Molecular Level Details of Compositional and Domain Dependence in Assembly and Condensate Formation of Intrinsically Disordered Proteins

Abstract

Intrinsically disordered proteins (IDPs), which lack a stable tertiary structure, have emerged as a significant player in the formation of membraneless organelles (MLOs) which include nucleoli, stress granules, processing bodies and have been found to be involved in neurodegenerative diseases such as ALS, Alzheimer’s, dementia as well as biological functions such as DNA repair and cellular signaling. We study how different disordered domains as well as binding partners affect phase separation ability of Fused in Sarcoma (FUS), a RNA and DNA binding protein that regulates transcription, splicing and mRNA transport and show compositional. FUS has been implicated into neurodegenerative diseases such as diseases amyotrophic lateral sclerosis and frontotemporal dementia. We study the impacts of carefully selected mutations shown to be of high interest in perturbing the phase behavior of in the intrinsically disordered low complexity domain of FUS. We explore the role different interaction modes play in stabilizing the condensed phase and the contributions of individual residue types to atomic interaction modes.

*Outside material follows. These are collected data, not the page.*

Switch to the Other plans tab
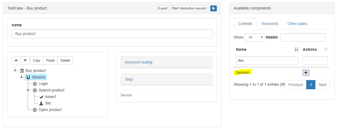 pos(297,24)
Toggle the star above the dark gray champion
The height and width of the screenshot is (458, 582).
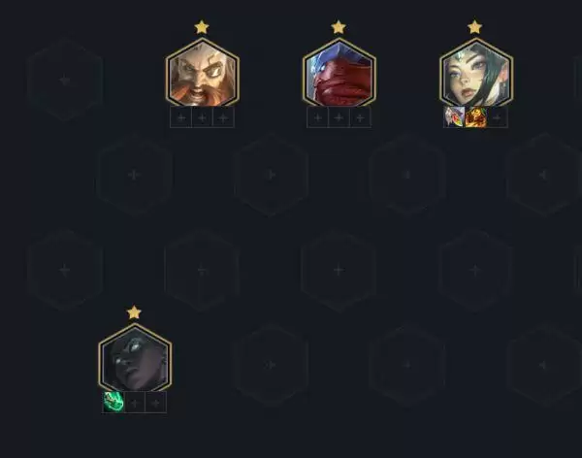tap(134, 312)

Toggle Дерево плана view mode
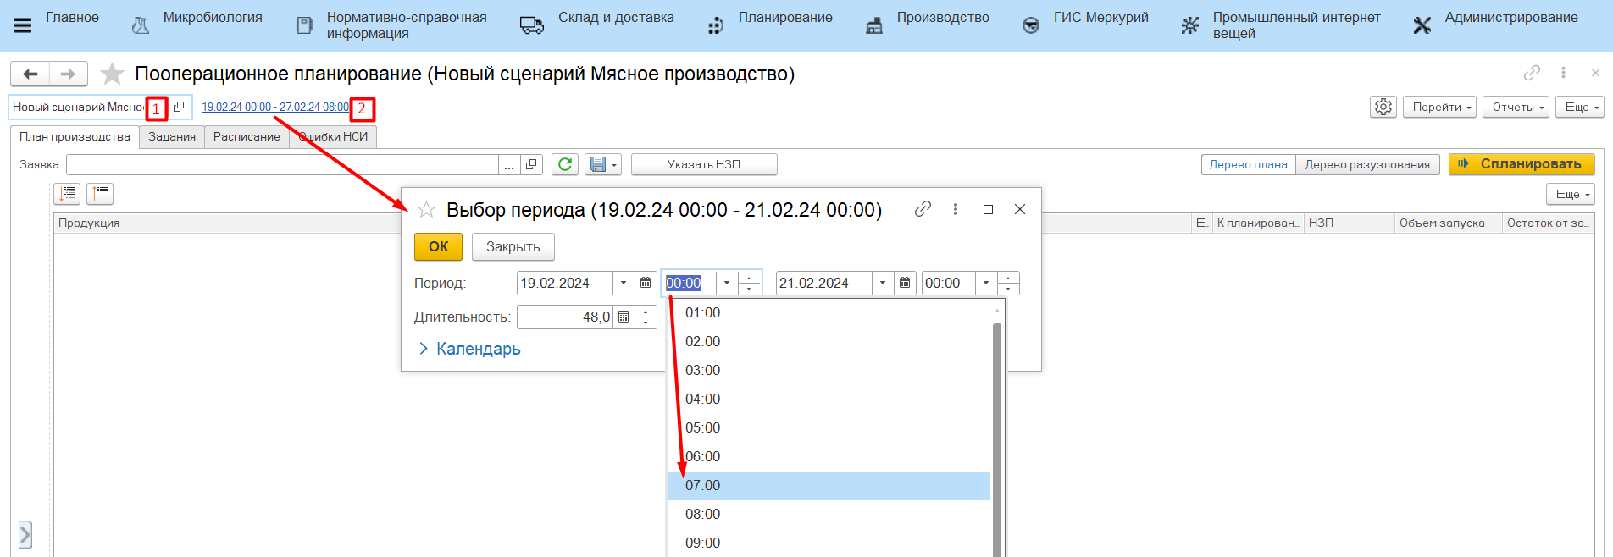(1248, 164)
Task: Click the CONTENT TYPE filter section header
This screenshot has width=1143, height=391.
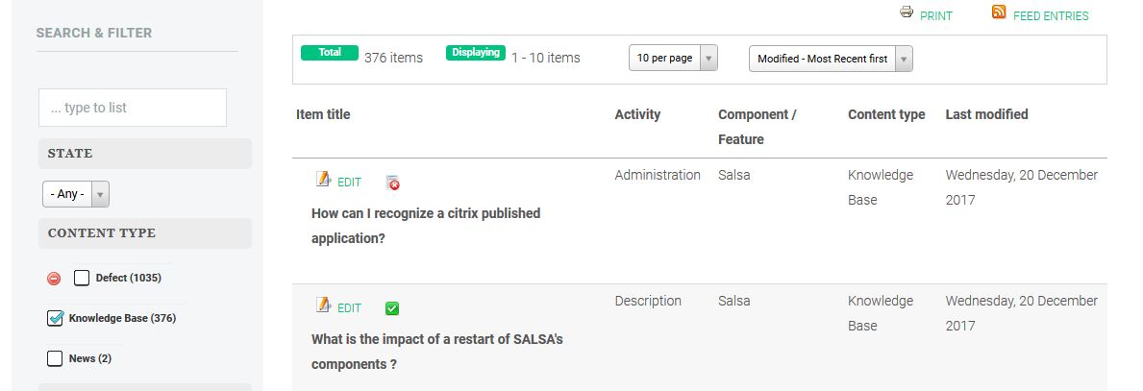Action: [145, 233]
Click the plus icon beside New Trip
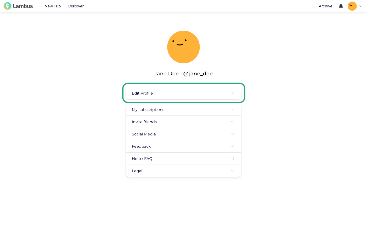 pyautogui.click(x=40, y=6)
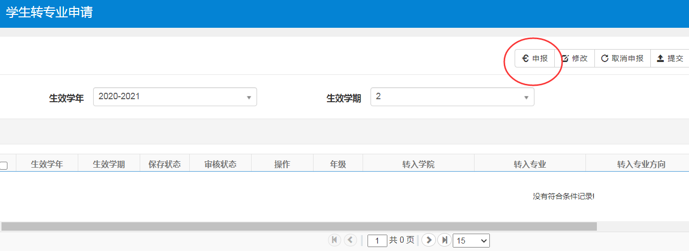Go to previous page arrow icon
This screenshot has height=251, width=689.
[350, 240]
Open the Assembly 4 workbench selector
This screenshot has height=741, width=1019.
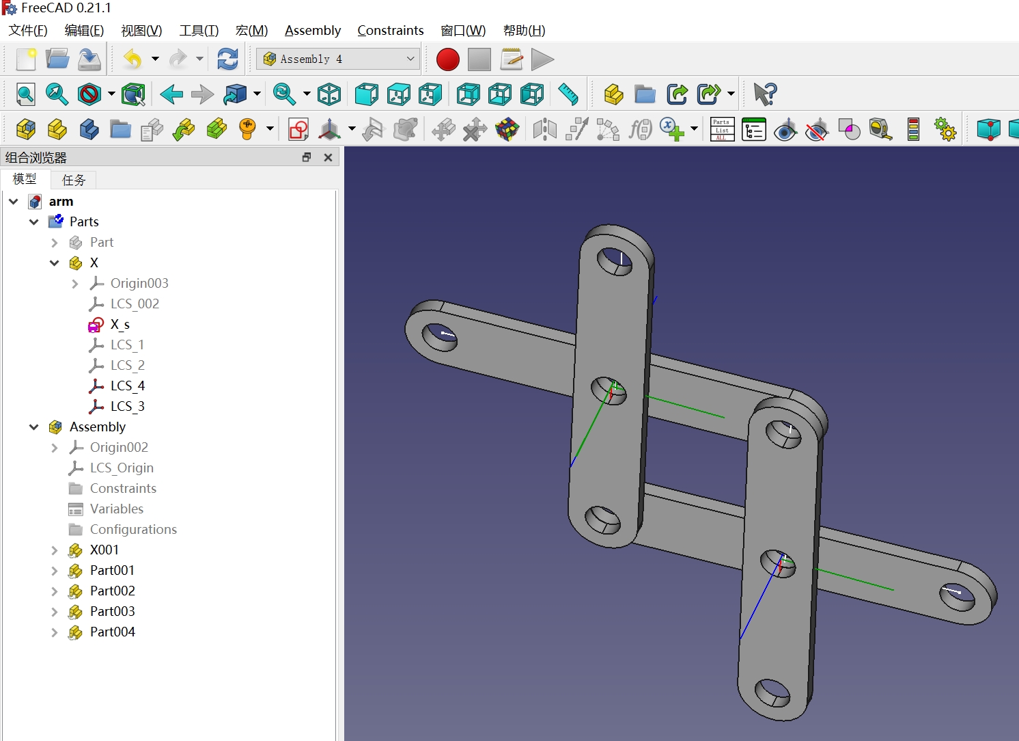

We show how these mutations affect protein partitioning in the condensed phase and probe difference in inter and intra-molecular interactions accounting for the abundance of an amino acid in the protein sequence to highlight the intrinsic contact propensity of amino acids. We also study compositional features of another class of IDPs, resilin-like polypeptides (RLPs) and could enable control of their liquid-liquid phase separation (LLPS). Evaluation of the phase separation of RLPs in solutions of ammonium sulfate offers insights into the sequence-dependent LLPS of the RLP solutions, and atomistic simulations, along with experimental techniques, suggest specific amino acid interactions that may mediate this phase behavior. Finally, we elucidate the role of phosphorylation on assembly of HP1ɑ (Heterochromatin Protein 1), a protein found in the heterochromatin complex responsible for compaction and silencing of genetic material within the genome. By using a transferable physics based coarse grained (CG)model we are able to propose a mechanism of assembly suggesting that competition between different disordered domains is responsible for the observed phase behavior. These results should pave the way for a greater understanding of sequence determinants of protein phase separation.